The Impact of Body-Worn Cameras on Complaints Against Officers and Officer Use of Force Incident Reports: Preliminary Evaluation Findings

Source

Northeastern University's School of Criminology and Criminal Justice (2018)

Authors

Anthony A. Braga, Lisa Barao, Jack McDevitt, and Greg Zimmerman

In January 2015, the Boston Police Department (BPD) committed to implement a pilot body worn camera (BWC) program for its officers. This pilot was intended to help answer policy questions about how the system would operate if and when fully implemented across the department’s 2,100 officers and to address concerns of officers and community members on the use of the technology. Boston Mayor Martin Walsh and Boston Police Commissioner William Evans committed to a rigorous evaluation of this pilot program. The BPD implemented its BWC pilot program in September 2016. This pilot involved the random allocation of 100 BWCs to officers who wore these cameras for a twelve month intervention period. The impact evaluation uses a rigorous randomized controlled trial (RCT) design to evaluate the impact of BWCs on police-citizen interactions, police proactivity, police lawfulness, and police-community relations.1 RCTs are generally considered the “gold standard” in program evaluation as these designs allow researchers to assume that the only systematic difference between the control and treatment groups is the presence of the intervention; this permits a clear assessment of program impacts on outcome measures.
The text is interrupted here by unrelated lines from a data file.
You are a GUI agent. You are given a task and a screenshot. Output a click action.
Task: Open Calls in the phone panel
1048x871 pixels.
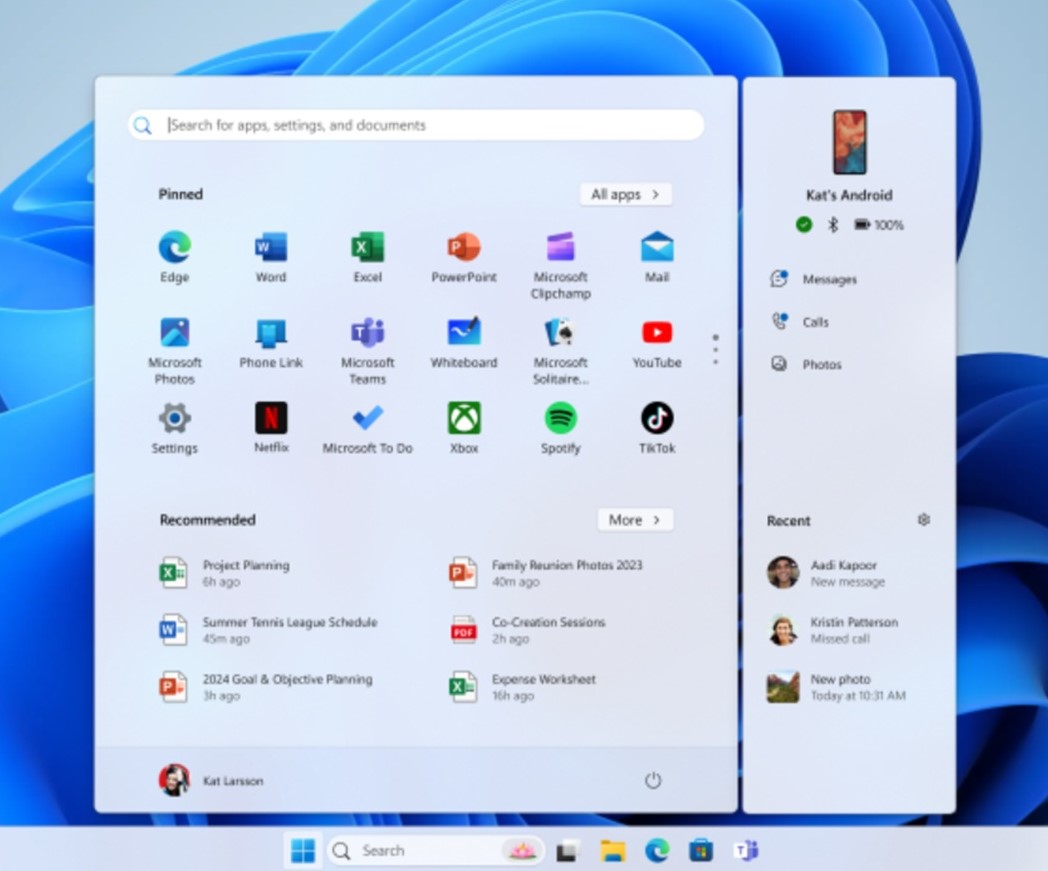(815, 322)
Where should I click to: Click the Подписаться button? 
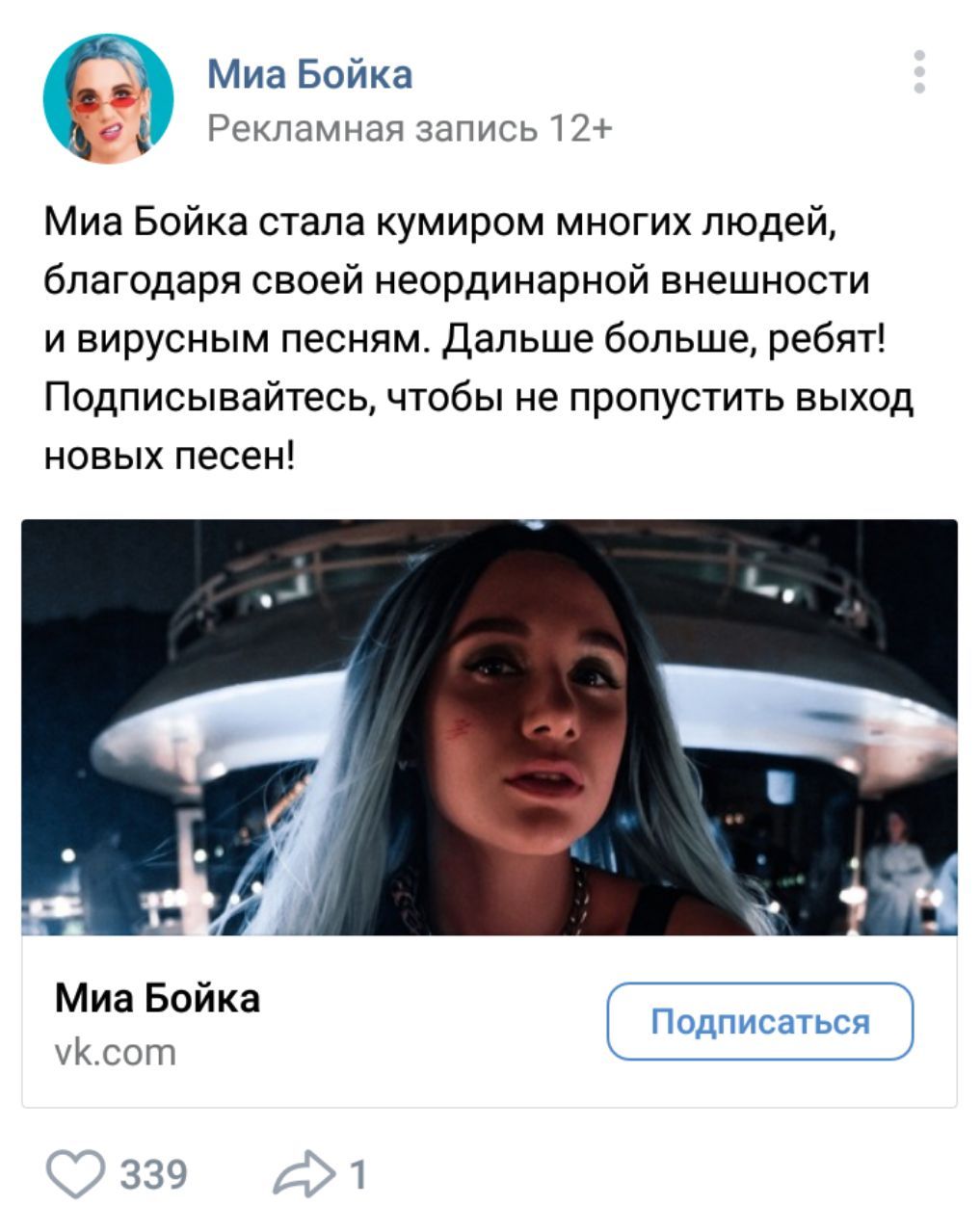[x=759, y=1021]
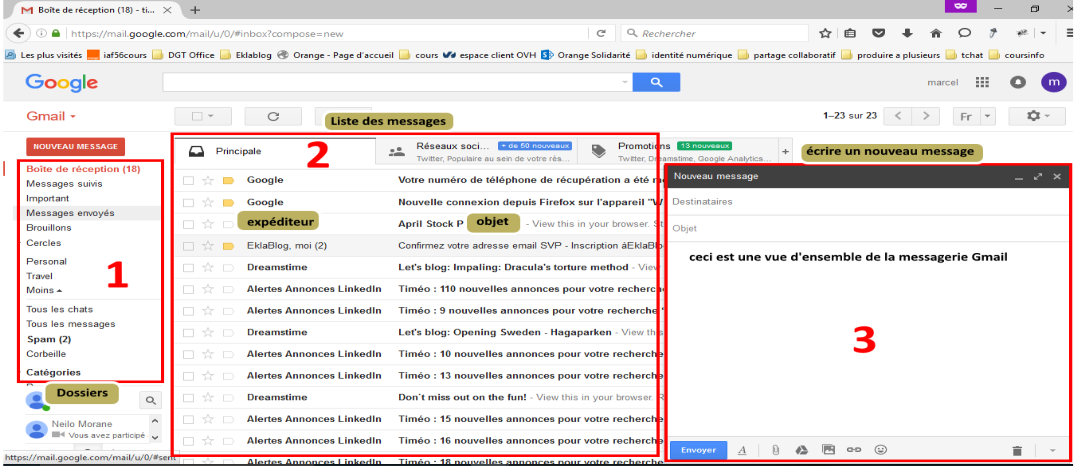Insert a file from Google Drive
1074x466 pixels.
801,450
This preliminary impact evaluation report summarizes the randomization of officers to treatment and control groups, assesses the balance between experimental groups, examines attrition in the treatment group, and estimates the statistical power of the experimental design. The report then presents preliminary evaluation findings for the impact of the BWC technology on citizen complaints against officers and officer use of force incident reports.